*REQUIRED WORK:* Do these statements agree with the concert review below? 1. Siouxsie Sioux seems awkward at first during ‘Disconnected’. 2. The drumming on ‘Turn It On’ comes from Jane Pickup. 3. The review calls the show loose and unstylised. Answer yes or no for each, quoting the words of the review that decide it.

*EXCERPTED TEXT:*
....

ARTICLES

Time Off (Sept. 14, 2000)

Creatures Live review

Brisbane, Arena
14.9.00

Years of waiting for the Godmother of Goth to return to Brisbane have translated into a cloud of anticipation that permeates the whole crowd - decked out in their best blacks and points - and even reaches outside to greet the full moon.

All this musing is, of course, dismissed very quickly by Siouxsie Sioux’s presence alone - she has definitely still got the magic. At first, she seems awkward out in front of The Creatures, both vocally and in marking out her space on the stage in ‘Disconnected’, which is drowned in the twin bass thump of Jane Pickup and Rob Holliday. By ‘Turn It On’, however, she’s at full range, her primal yowls and more subtle vocal feats weaving around Budgie’s tribal drumming to lend the song the kind of alluringly detached eroticism for which she’s known.

It’s a very stylised show - a polished marriage of goth, psychedelia, punk and electronica - but it’s still potent. The music’s dark hues are important, but The Creatures’ (as was The Banshees’) flair for melody is too. It’s a counterpoint to some of the bleaker lyrics and extends as far back as Kaleidoscope’s ‘Christine’ in a set that’s at least partly about nostalgia.

....

*PROVIDED MATERIAL:*
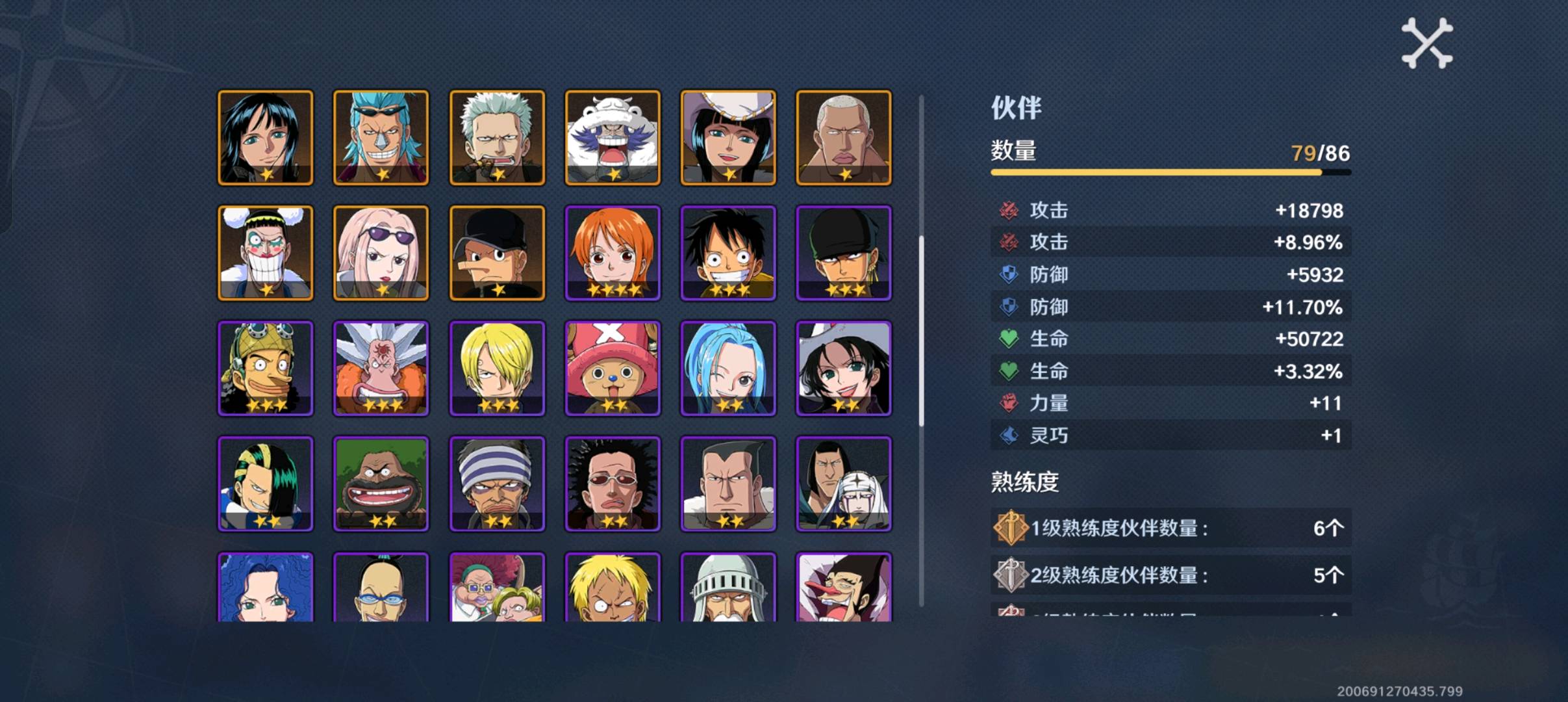Pick Luffy three-star portrait
This screenshot has height=702, width=1568.
point(728,253)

....

*ANSWER:*
1. Yes: "At first, she seems awkward out in front of The Creatures, both vocally and in marking out her space on the stage in ‘Disconnected’"
2. No: "weaving around Budgie’s tribal drumming"
3. No: "It’s a very stylised show"